Methods: We have conducted the first within patient comparison of [11C]Met-PET and [18F]FET-PET across a spectrum of pituitary tumour subtypes. In the initial pilot phase, 4 corticotropinomas, 3 thyrotropinomas, 2 somatotropinomas and 1 prolactinoma (with either de novo or residual disease) were assessed. Five patients had suspected cavernous sinus extension (CSE).
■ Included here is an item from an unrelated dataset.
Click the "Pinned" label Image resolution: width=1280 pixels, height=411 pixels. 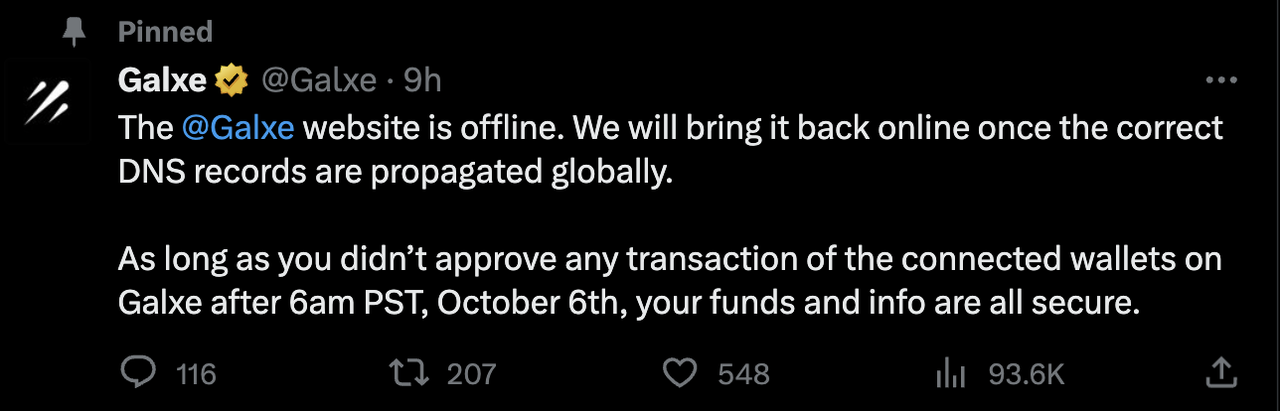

Both qualitative and quantitative [standardised uptake values (SUV) normalised to cerebellum] tumoral uptake were assessed.
Results: Although all pituitary tumour subtypes showed focal [18F]FET uptake, in all cases PA were more readily localised [both qualitatively (visual inspection) and quantitatively (SUVmax)] using [11C]Met-PET. Importantly, unlike [11C]Met, significant physiological uptake of [18F]FET was observed in the normal CS in all patients, which resulted in tumoral CSE being less readily appreciated when compared with [11C]Met-PET.
Conclusions: [18F]FET-PET can aid localisation of all functioning PA subtypes. However, our findings suggest that tumour-to-background uptake ratios are superior for [11C]Met-PET, especially when there is CSE. Therefore, whilst [18F]FET-PET may facilitate increased access to molecular pituitary imaging, [11C]Met-PET is likely to remain the radiotracer of choice for the most challenging cases with low volume disease and/or CSE.